Furthermore, suppose an ordinary life insurance policy owner has an adequate cash value balance to avoid repaying the loan or interest during their lifetime. In that case, a cash value loan is less financially demanding than a margin loan. However, it is essential to remember that the interest charges will accumulate and compound, making it potentially more expensive to one’s heirs, which otherwise would have inherited a greater payout had they repaid the loan.
With the examples above, I have tried to think creatively about how either option could provide a better opportunity for an individual. It is my conclusion, though, that margin loans offer more benefits and fewer drawbacks than cash value loans.
Permanent life insurance loans only make sense for those who have already maintained a cash-value policy or receive one through their employer. Otherwise, these policies have too large of an opportunity cost to consider just for the potential to take a future loan.
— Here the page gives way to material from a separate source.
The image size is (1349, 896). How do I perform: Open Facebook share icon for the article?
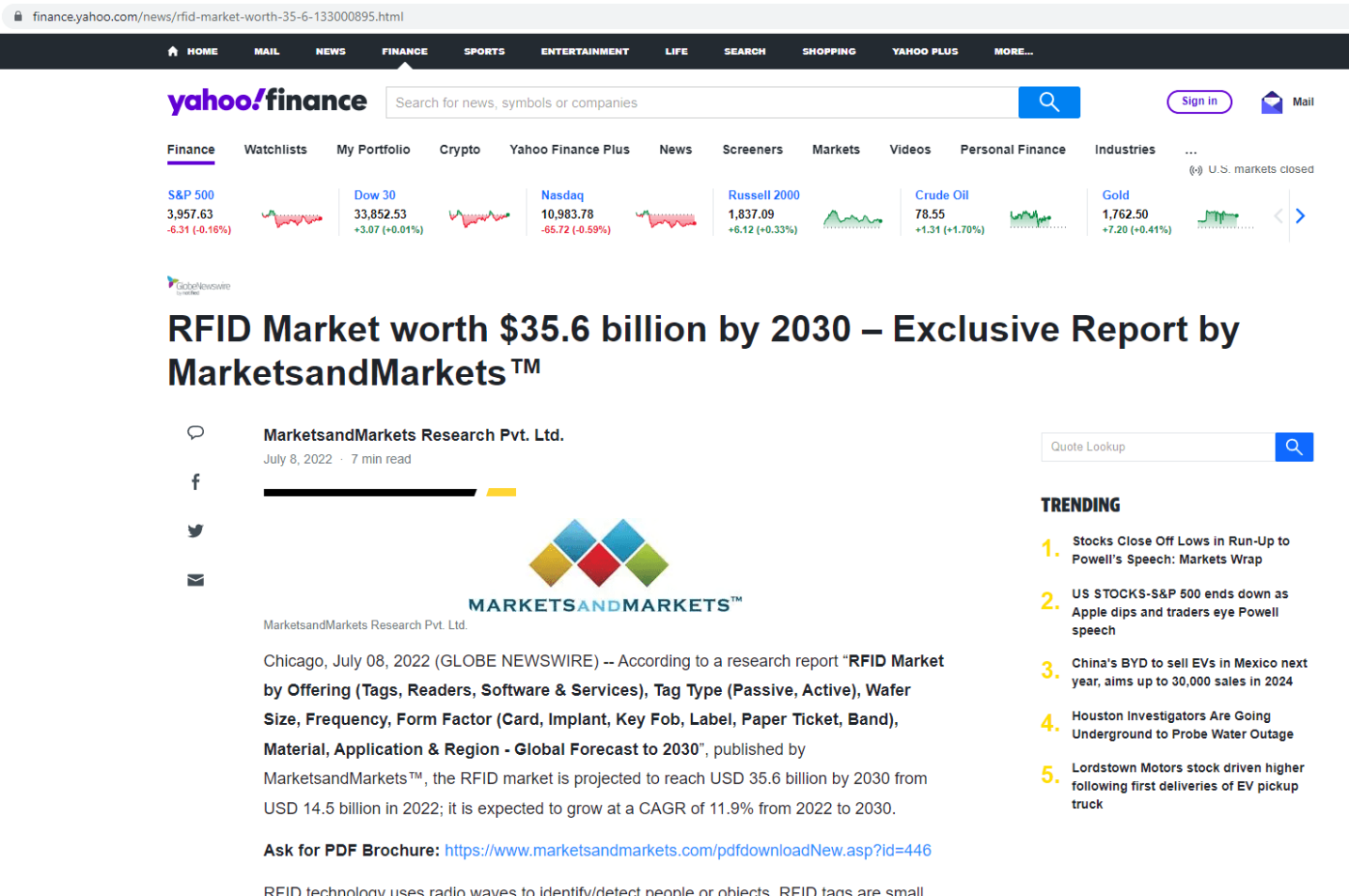(x=195, y=481)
In most situations, saving in a brokerage account after funding qualified retirement accounts and purchasing a term insurance policy is the best option.
I hope you enjoyed this in-depth analysis of margin and cash value loans. The subjects involved are not easy concepts to grasp, and I hope you will leave your thoughts in the comments below if you have any questions.
If you have experience with margin accounts, permanent life insurance policies, margin loans, or cash value loans, please share them to help others!
Thanks for reading, and as always, have a great day.